In the spacious confines of a private lodge, I am standing at a small table sipping on a fresh cocktail and waiting for a panel of filmmakers to begin talking about the effort to ensure Native and African American experiences and memories are reflected in the story of America. Jacqueline Olive is one of these filmmakers. She is at the 2019 Sundance Film Festival to debut her documentary, "Always in Season." It has taken Olive 10 years to make this film. Her film is about lynching, a heinous act that Olive states is not a thing of the past. Before she answers questions, she thanks two special people in attendance: Claudia and Pierre Lacy, the mother and brother of Lennon Lacy, a 17-year-old boy who was found hanging on a swing set in his hometown of Bladenboro, North Carolina. Claudia and Pierre are African American, and they believe that Lennon was lynched. I look to my right, not too many people over, and see Lennon's mother and gulp. I look to my left and see his brother. My heart aches. I think of my own son and I push the thought out of my mind. Tears well up in my eyes. How is this possible?

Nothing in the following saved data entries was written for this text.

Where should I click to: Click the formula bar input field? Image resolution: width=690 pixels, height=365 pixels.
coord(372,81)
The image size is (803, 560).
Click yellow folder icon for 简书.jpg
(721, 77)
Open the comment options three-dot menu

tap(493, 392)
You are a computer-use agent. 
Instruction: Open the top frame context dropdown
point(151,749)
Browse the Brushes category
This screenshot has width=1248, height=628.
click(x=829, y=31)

Later, I sit with Olive in the basement of this bougie house in a room with "Star Wars" posters on the wall. Music thuds from the floor above us. It's quite the juxtaposition. All around us people are celebrating. Somewhere in that house, two people are at the world-renowned Sundance Film Festival because they believe their loved one was murdered and they were brave enough to fight an oppressive system that failed to thoroughly investigate the incident. I know, and Olive reminds me, that theirs is an experience that is typically reserved for African Americans. 

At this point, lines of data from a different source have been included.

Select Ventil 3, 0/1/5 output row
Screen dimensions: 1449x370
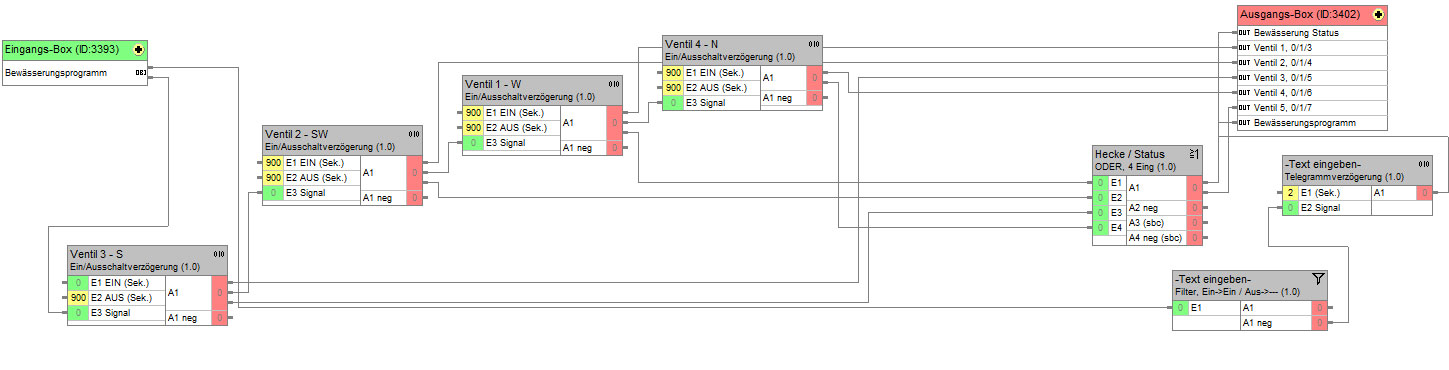(1312, 77)
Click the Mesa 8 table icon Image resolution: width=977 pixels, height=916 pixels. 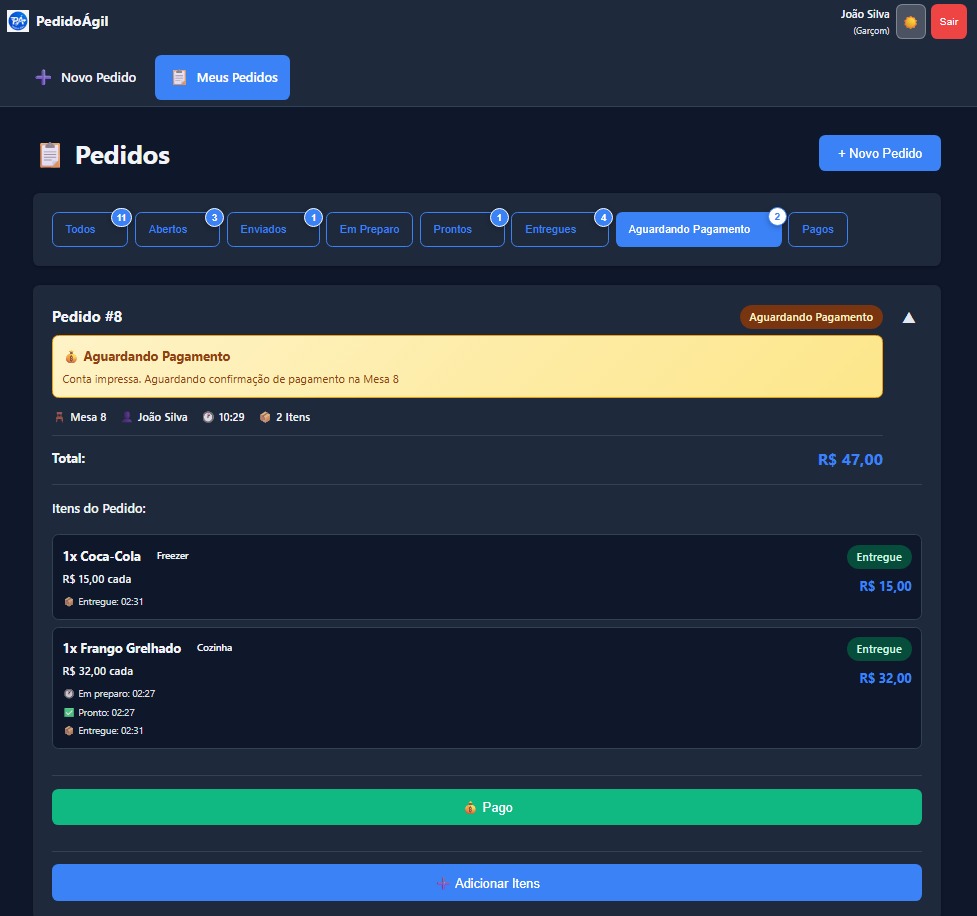coord(59,417)
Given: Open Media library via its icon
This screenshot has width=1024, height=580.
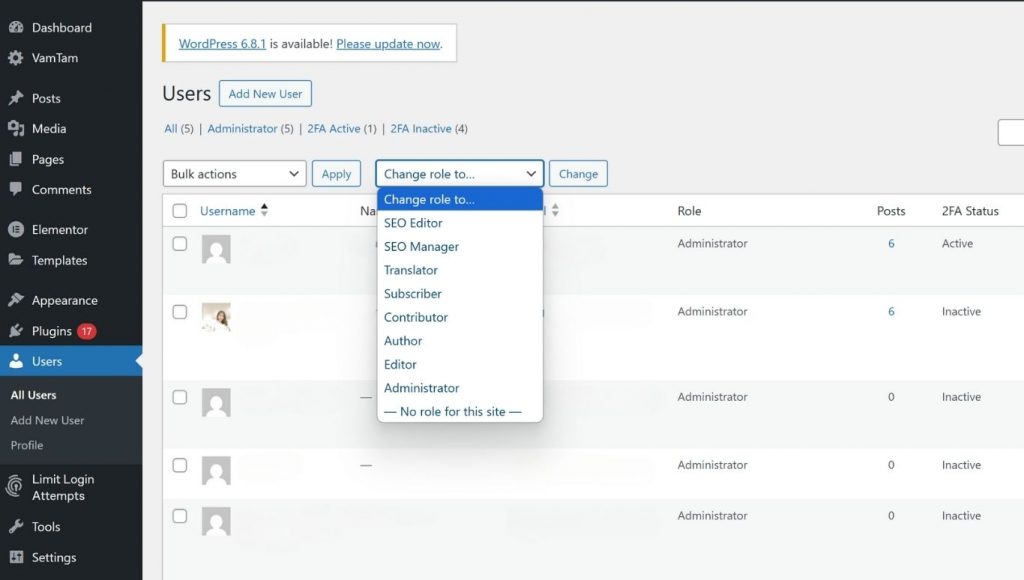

Olive spent years researching lynchings over the course of American history and talking to community members that have some kind of connection to a lynching. She reveals things that I never learned in my history books at school. She tells me that there is a documented lynching as recent as 1981 in Mobile, Alabama. How, I wonder, is this possible? I am awkward and fumbling in my interview. Olive's research — Lennon Lacy's story — is too much for me to process. I feel angry that we are even having this conversation — that people in the race I am identified with can be so abhorrent. I don't know how to help. But Olive knows this. She tells me that sometimes, the best way to help is by listening and starting conversations; by spreading awareness and encouraging, no, demanding that Americans acknowledge even the ugliest pieces of our history. I don't think that is enough. But it's the least we can do.